Locate the line containing "661x700 pixels.", then please write out that line and all the lines below it in the entries exactly.

Stored data:
..............................
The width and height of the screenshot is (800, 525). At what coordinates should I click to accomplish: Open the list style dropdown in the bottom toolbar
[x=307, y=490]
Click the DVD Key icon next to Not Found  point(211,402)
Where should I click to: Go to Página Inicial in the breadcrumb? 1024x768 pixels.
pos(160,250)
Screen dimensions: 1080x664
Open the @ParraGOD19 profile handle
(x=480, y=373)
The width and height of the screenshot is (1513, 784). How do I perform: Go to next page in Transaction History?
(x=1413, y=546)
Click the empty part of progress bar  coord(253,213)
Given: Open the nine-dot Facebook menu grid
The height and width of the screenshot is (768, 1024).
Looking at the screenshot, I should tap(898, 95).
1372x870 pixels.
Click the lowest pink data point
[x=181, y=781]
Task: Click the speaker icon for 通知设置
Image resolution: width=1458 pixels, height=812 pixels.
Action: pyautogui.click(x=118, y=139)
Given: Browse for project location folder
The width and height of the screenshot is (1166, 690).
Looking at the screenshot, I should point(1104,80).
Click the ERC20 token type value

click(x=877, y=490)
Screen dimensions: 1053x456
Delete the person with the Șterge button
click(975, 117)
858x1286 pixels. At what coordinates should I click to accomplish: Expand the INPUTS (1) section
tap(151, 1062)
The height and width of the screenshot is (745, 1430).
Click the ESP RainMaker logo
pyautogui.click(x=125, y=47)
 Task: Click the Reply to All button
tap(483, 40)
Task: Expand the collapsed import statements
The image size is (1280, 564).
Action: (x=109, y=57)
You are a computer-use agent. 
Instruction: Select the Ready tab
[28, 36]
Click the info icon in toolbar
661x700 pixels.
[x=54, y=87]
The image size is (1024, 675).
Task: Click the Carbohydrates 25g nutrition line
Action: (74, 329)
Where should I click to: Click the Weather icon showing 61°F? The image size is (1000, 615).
..............................
# [Written response]
661x700 pixels.
[x=54, y=87]
The image size is (1024, 675).
Task: Click the Carbohydrates 25g nutrition line
Action: (74, 329)
Where should I click to: Click the Weather icon showing 61°F? The image size is (1000, 615).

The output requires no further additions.